September distribution shows strong growth
Flare Network distributed 10.2 million RFLR tokens to users in September, compared to 7.6 million in August. It is a monthly increase of 34%, which is quite substantial when you think about it. The RFLR token serves as a reward mechanism for people providing liquidity to decentralized exchanges, loan assets or participation in other activities DEFI on the network.
I noticed this trend in increasing distributions every month, and it suggests that more people really use swimming pools and flare protocols. It is not only a question of claiming rewards – this shows a real participation in what they call XRPFI, which is a decentralized finance built around XRP.
FXRP opens up new possibilities
What stimulates this growth? Well, Flare introduced FXRP, which is essentially a version compatible under intelligent XRP contract. This changed the situation because XRP itself has no native support for intelligent contracts. FXRP goes around this limitation by creating a 1: 1 parity back version which works on the EVM compatible network of Flare.
The initial version was capped at 5 million FXRP during the first week to ensure stable network operation. To encourage adoption, Flare offered RFLR rewards to the large Dex swimming pools on Sparkdex and Blazeswap. They provided incentives up to 50% per year for USDT / FXRP trading pairs.
This strategy seems to work. He attracted both detail users and institutional actors. From now on, users can lend, exchange and borrow using XRP without leaving the ecosystem of the Grand Book XRP. With composability, the FXRP can be used on Flare DEFI applications – Loan loan markets of stablescoin to a liquid display.
Institutional interest increases
Companies are starting to take note, which is always a good sign for any blockchain project. Everything Blockchain became the first public company to use Flare infrastructure for the optimization of the balance sheet, by adopting XRPFI for the management of treasury yields.
Moremarkets introduced an “XRP Earn account” which automatically deploys XRP in Flare’s DEFI strategies via the Firelight protocol. This allows the awards to switch from XRP to XRP transparently.
These institutional integrations are important because they show that XRPFI works beyond simple retail speculation. When companies dealing with serious money choose Flare infrastructure to generate a return on XRP holdings, it demonstrates both security and reliability.
What the figures tell us
This leap of 7.6 million to 10.2 million RFLR distributed monthly represents significant growth in just 30 days. This type of growth rate suggests that the ecosystem is still at the start of the stages, where each new user or protocol integration creates additional network effects.
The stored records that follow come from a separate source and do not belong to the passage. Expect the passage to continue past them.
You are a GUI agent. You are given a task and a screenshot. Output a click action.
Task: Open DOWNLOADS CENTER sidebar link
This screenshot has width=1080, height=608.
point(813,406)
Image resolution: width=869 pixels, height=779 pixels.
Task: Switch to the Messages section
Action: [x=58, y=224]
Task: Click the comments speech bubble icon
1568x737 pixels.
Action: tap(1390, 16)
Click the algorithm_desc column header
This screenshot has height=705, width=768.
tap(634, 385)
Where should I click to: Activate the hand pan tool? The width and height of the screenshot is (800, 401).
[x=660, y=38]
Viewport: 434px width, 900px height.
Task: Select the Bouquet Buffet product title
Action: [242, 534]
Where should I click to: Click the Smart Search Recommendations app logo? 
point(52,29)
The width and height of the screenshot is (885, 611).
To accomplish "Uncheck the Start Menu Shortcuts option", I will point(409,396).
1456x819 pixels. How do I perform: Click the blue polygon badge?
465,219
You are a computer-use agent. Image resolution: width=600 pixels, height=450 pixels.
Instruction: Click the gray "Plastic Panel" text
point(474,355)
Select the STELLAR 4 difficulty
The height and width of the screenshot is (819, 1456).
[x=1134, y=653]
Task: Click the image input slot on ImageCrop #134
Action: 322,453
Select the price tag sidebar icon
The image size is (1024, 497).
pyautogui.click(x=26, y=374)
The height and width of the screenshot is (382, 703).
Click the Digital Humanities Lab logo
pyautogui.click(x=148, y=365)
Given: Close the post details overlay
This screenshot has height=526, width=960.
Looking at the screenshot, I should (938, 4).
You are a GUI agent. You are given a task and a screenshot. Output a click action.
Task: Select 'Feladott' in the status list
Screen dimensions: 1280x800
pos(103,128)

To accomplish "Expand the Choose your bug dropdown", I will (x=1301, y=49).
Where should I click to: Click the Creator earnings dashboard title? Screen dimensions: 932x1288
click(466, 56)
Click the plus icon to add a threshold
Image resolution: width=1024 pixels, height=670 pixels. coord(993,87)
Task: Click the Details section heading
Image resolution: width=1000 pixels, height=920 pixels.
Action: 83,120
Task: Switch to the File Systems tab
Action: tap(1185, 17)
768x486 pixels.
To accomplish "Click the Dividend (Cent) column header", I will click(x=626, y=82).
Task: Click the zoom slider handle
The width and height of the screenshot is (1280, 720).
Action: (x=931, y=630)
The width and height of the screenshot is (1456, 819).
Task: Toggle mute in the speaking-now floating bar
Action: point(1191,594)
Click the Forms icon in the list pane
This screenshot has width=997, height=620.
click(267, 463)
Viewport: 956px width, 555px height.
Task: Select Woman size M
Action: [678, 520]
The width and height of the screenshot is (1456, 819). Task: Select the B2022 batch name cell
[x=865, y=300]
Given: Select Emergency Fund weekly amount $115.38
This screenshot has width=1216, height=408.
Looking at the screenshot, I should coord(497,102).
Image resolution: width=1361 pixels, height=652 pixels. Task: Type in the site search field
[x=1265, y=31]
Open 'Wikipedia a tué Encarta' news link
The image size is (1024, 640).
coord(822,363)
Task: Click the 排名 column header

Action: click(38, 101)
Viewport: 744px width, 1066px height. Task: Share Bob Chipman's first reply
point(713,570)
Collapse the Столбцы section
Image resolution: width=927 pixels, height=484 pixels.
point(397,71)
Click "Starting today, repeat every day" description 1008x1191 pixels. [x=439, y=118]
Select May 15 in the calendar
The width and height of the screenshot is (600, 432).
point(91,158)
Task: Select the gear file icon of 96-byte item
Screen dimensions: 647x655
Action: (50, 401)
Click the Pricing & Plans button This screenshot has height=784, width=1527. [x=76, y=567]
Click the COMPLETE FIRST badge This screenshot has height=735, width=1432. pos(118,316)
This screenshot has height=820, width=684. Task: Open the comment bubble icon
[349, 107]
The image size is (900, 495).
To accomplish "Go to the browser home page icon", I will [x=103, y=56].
Flare’s total value exceeded $ 170 million earlier this year, showing a sustained capital trust beyond short-term agriculture. The increase in TVL, combined with the increase in RFLR distribution, indicates a real development of ecosystems rather than a temporary incentive participation.
Flare allocated 2.2 billion FLR tokens to encourage the adoption of doing through loan services, dexates and yield products. This user -centered incentive system seems to be designed for sustainable growth rather than conventional agricultural practices.
Looking at the wider image, the growth of Flare Network in the RFLR distribution indicates that XRPFI gains a real traction. By allowing XRP to participate in DEFI via FXRP, Flare has opened new use cases for one of the largest assets in the crypto. The combination of institutional adoption and the expansion of the user base suggests that XRPFI could become a significant part of the wider DEFI landscape, finally giving XRP holders the programmability that is missing.